- EXERCISE DIRECTIONS
Each entry below should be echoed exactly, with pictures omitted.

*** Opening of DATA RECORDS ***

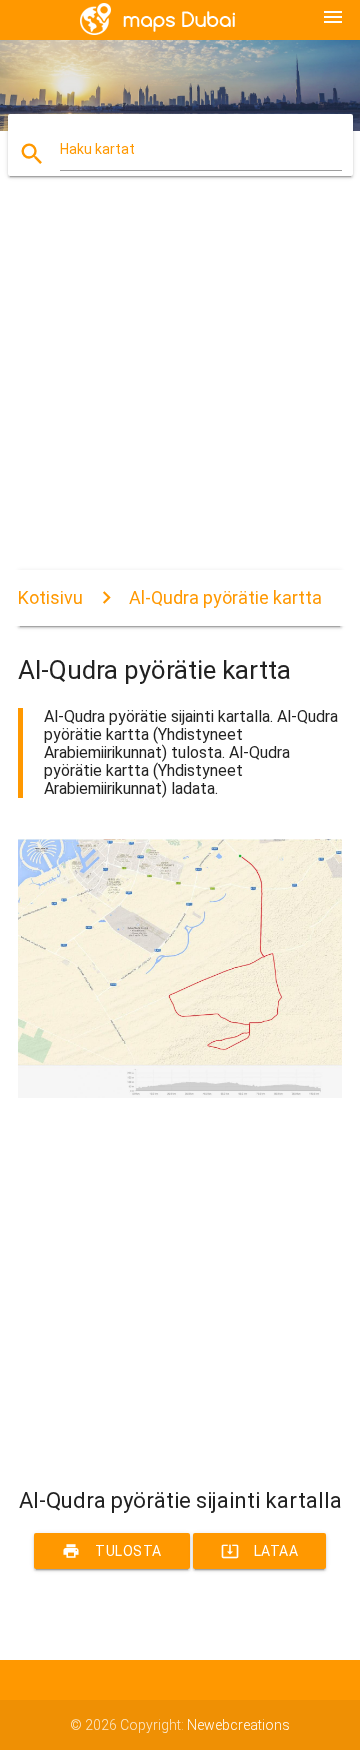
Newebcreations (238, 1725)
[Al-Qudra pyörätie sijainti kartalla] (180, 1093)
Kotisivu (50, 597)
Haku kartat (97, 149)
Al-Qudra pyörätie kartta (225, 597)
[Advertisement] (180, 390)
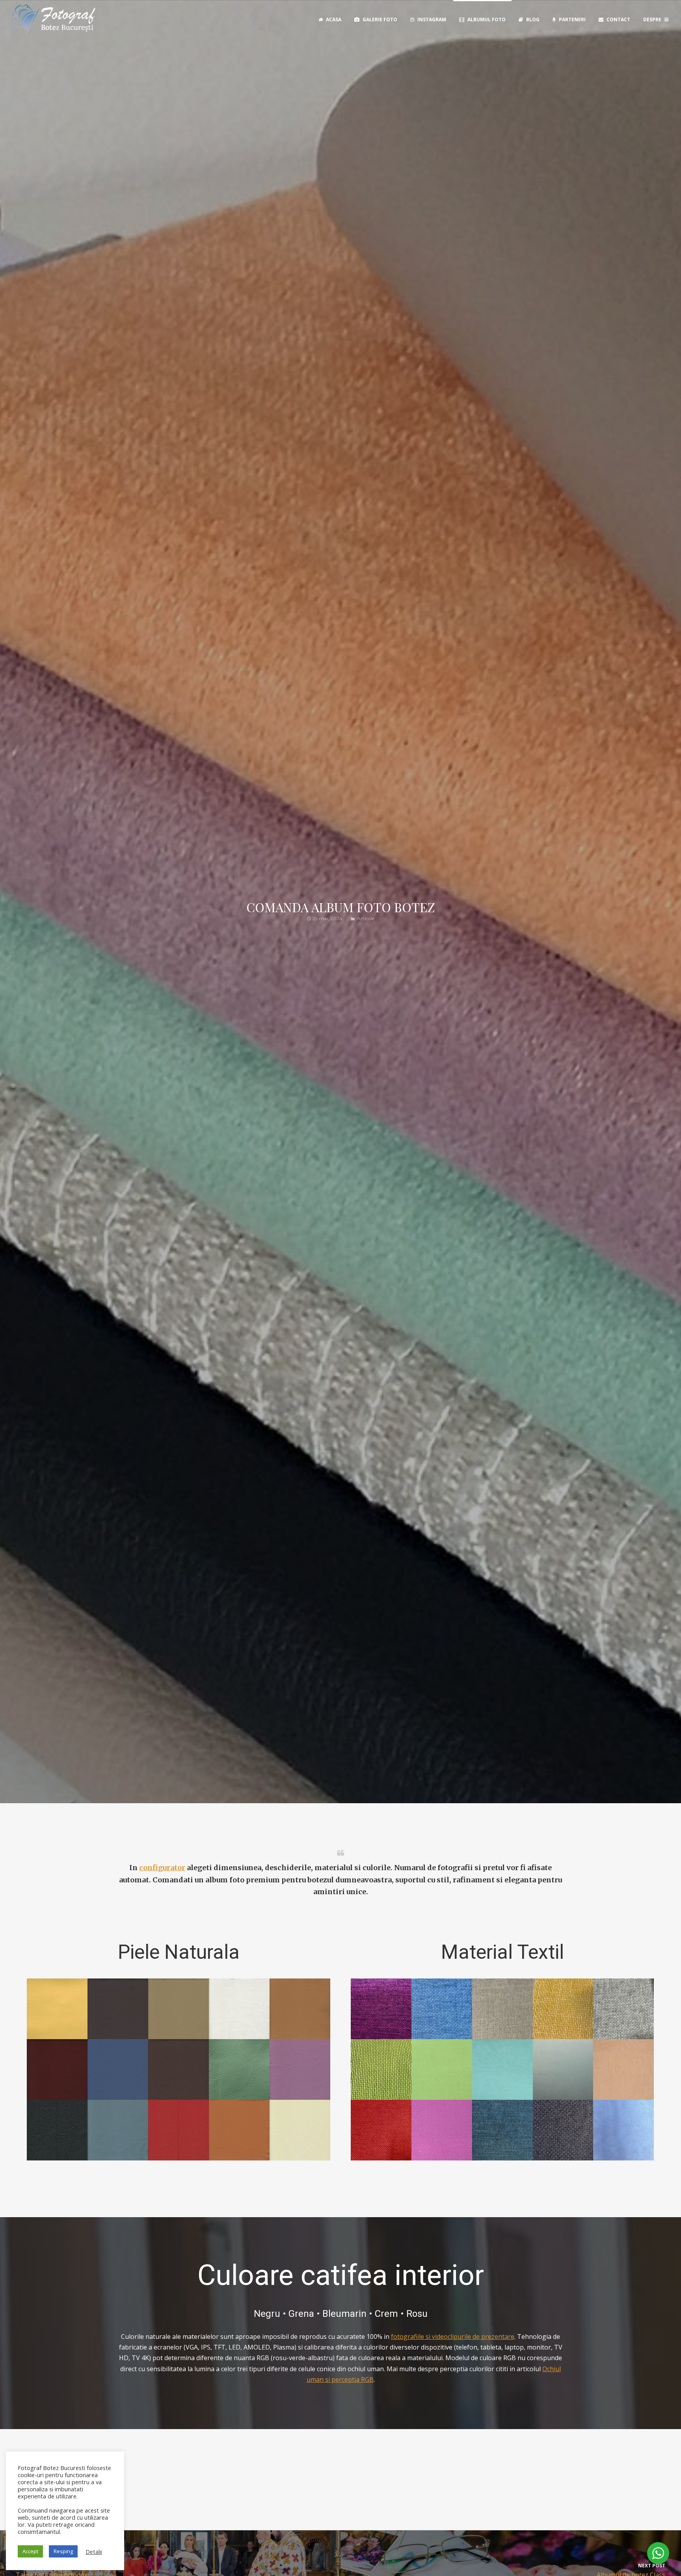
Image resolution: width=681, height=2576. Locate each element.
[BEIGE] (178, 2008)
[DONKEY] (178, 2069)
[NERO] (57, 2130)
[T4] (563, 2130)
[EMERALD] (239, 2069)
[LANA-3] (563, 2069)
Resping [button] (63, 2551)
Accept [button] (30, 2551)
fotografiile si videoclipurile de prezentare (452, 2336)
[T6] (623, 2130)
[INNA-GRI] (623, 2008)
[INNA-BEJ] (502, 2008)
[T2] (502, 2130)
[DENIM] (117, 2069)
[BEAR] (117, 2008)
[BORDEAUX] (57, 2069)
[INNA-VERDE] (381, 2069)
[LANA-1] (441, 2069)
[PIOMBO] (117, 2130)
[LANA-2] (502, 2069)
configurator (162, 1867)
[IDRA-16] (381, 2008)
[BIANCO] (239, 2008)
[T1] (441, 2130)
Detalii (94, 2551)
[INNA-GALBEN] (563, 2008)
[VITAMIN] (239, 2130)
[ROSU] (381, 2130)
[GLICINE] (300, 2069)
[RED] (178, 2130)
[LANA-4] (623, 2069)
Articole (365, 918)
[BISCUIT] (300, 2008)
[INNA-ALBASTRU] (441, 2008)
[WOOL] (300, 2130)
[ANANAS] (57, 2008)
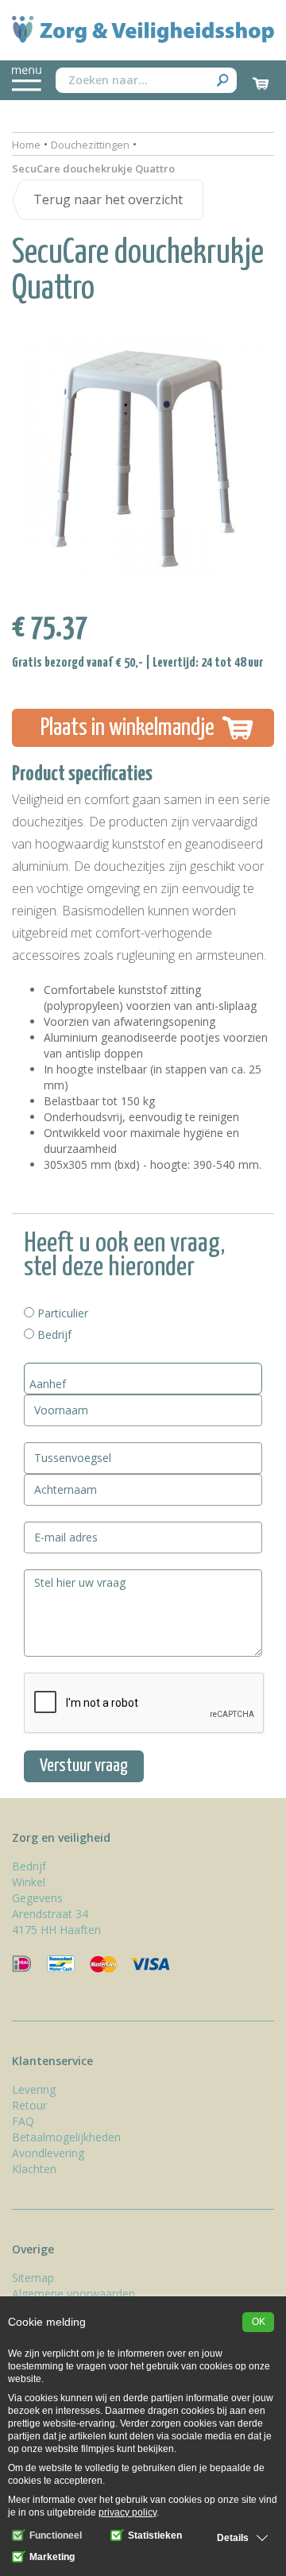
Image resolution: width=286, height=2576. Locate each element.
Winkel (28, 1881)
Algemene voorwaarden (73, 2293)
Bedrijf (53, 1334)
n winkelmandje (127, 728)
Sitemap (33, 2277)
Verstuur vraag (84, 1766)
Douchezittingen (90, 144)
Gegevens (37, 1897)
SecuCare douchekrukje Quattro (93, 168)
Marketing (51, 2556)
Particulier (61, 1313)
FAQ (23, 2121)
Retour (29, 2105)
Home (26, 144)
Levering (34, 2089)
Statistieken (154, 2535)
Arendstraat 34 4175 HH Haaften (56, 1921)
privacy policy (128, 2512)
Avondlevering (48, 2152)
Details (233, 2537)
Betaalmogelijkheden (66, 2137)
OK (258, 2321)
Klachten (34, 2168)
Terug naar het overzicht (108, 199)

*** Close of DATA RECORDS ***

- TASK OUTPUT
Newebcreations (238, 1725)
[Al-Qudra pyörätie sijainti kartalla] (180, 1093)
Kotisivu (50, 597)
Haku kartat (97, 149)
Al-Qudra pyörätie kartta (225, 597)
[Advertisement] (180, 390)
Image resolution: width=681, height=2576. Locate each element.
[BEIGE] (178, 2008)
[DONKEY] (178, 2069)
[NERO] (57, 2130)
[T4] (563, 2130)
[EMERALD] (239, 2069)
[LANA-3] (563, 2069)
Resping [button] (63, 2551)
Accept [button] (30, 2551)
fotografiile si videoclipurile de prezentare (452, 2336)
[T6] (623, 2130)
[INNA-GRI] (623, 2008)
[INNA-BEJ] (502, 2008)
[T2] (502, 2130)
[DENIM] (117, 2069)
[BEAR] (117, 2008)
[BORDEAUX] (57, 2069)
[INNA-VERDE] (381, 2069)
[LANA-1] (441, 2069)
[PIOMBO] (117, 2130)
[LANA-2] (502, 2069)
configurator (162, 1867)
[IDRA-16] (381, 2008)
[BIANCO] (239, 2008)
[T1] (441, 2130)
Detalii (94, 2551)
[INNA-GALBEN] (563, 2008)
[VITAMIN] (239, 2130)
[ROSU] (381, 2130)
[GLICINE] (300, 2069)
[RED] (178, 2130)
[LANA-4] (623, 2069)
Articole (365, 918)
[BISCUIT] (300, 2008)
[INNA-ALBASTRU] (441, 2008)
[WOOL] (300, 2130)
[ANANAS] (57, 2008)
Image resolution: width=286, height=2576. Locate each element.
Winkel (28, 1881)
Algemene voorwaarden (73, 2293)
Bedrijf (53, 1334)
n winkelmandje (127, 728)
Sitemap (33, 2277)
Verstuur vraag (84, 1766)
Douchezittingen (90, 144)
Gegevens (37, 1897)
SecuCare douchekrukje Quattro (93, 168)
Marketing (51, 2556)
Particulier (61, 1313)
FAQ (23, 2121)
Retour (29, 2105)
Home (26, 144)
Levering (34, 2089)
Statistieken (154, 2535)
Arendstraat 34 4175 HH Haaften (56, 1921)
privacy policy (128, 2512)
Avondlevering (48, 2152)
Details (233, 2537)
Betaalmogelijkheden (66, 2137)
OK (258, 2321)
Klachten (34, 2168)
Terug naar het overzicht (108, 199)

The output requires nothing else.